__Your objective__
With the line containing "You are a computer-use agent." as the start and the line containing "Instruction: Toggle the" as the end, transcribe that span of the entries below exactly, including both.

__Data for review__
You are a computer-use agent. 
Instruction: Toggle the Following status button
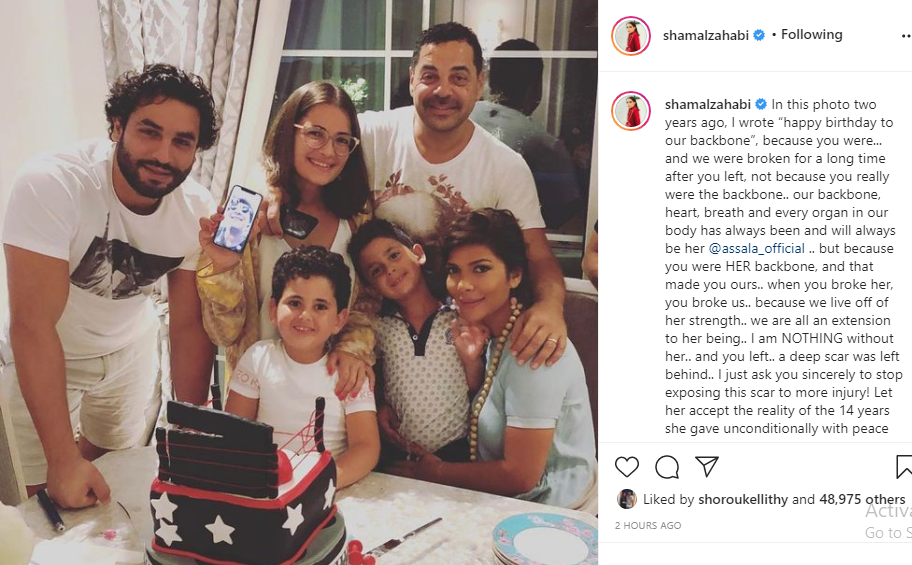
...
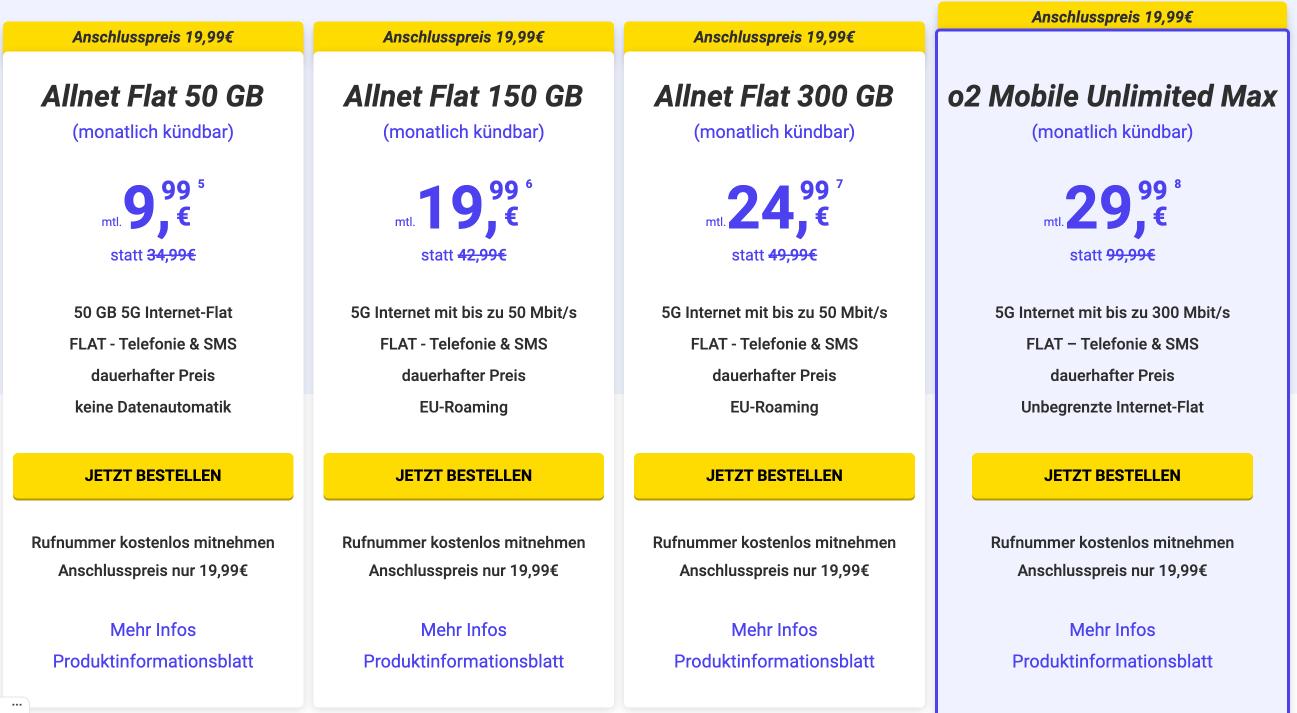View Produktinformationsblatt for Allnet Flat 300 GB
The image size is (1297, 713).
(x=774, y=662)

__Answer__
You are a computer-use agent. 
Instruction: Toggle the Following status button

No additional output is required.